(EXERCISE): The output should be every line below that includes the word "Name".

EXERCISE INPUT section start

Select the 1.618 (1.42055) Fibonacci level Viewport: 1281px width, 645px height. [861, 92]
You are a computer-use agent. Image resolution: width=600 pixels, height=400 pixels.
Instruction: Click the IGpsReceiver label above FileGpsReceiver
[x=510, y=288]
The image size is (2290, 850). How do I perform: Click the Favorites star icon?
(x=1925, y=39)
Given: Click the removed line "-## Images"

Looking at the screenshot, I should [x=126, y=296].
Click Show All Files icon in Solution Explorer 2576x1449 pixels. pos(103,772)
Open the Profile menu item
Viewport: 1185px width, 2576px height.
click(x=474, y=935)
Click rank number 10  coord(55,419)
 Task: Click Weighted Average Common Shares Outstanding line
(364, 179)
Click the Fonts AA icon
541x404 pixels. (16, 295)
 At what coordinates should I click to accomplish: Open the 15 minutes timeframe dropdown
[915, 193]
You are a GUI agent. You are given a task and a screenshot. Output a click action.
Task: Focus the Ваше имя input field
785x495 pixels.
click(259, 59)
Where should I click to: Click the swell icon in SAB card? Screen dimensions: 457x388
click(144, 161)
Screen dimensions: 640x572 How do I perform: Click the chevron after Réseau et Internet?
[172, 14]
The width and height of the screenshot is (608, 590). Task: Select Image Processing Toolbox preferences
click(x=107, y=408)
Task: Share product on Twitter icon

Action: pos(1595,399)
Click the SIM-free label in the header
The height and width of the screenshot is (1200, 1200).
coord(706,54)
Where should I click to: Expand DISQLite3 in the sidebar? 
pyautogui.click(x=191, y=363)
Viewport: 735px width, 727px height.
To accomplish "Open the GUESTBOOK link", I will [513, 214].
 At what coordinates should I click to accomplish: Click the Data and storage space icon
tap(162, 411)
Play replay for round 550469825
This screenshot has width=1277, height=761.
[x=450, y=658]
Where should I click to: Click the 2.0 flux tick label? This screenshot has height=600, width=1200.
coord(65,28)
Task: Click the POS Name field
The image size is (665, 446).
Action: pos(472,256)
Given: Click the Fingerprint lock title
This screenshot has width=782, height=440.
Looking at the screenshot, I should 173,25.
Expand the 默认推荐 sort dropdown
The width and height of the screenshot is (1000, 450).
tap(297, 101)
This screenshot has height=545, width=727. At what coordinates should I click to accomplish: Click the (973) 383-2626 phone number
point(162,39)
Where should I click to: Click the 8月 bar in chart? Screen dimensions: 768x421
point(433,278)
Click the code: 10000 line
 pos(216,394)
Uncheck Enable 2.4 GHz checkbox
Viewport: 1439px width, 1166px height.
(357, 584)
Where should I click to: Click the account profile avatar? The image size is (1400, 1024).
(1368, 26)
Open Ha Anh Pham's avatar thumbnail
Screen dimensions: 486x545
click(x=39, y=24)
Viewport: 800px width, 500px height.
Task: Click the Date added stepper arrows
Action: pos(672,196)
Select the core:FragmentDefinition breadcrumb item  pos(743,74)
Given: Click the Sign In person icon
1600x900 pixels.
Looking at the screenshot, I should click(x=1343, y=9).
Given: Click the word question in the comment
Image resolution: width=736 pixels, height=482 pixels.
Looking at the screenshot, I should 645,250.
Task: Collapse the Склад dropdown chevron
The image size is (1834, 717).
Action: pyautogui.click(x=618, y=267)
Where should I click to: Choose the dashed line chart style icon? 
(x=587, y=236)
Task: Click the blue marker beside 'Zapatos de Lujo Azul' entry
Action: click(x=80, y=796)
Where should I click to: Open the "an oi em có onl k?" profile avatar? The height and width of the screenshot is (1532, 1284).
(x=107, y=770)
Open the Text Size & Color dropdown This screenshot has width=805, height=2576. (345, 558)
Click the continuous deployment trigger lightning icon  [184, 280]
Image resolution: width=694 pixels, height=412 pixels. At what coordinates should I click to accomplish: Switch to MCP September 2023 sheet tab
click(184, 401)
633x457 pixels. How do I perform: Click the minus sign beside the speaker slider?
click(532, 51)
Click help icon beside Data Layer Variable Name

EXERCISE INPUT section end

(YOUR RESPONSE):
Task: Click the POS Name field
Click help icon beside Data Layer Variable Name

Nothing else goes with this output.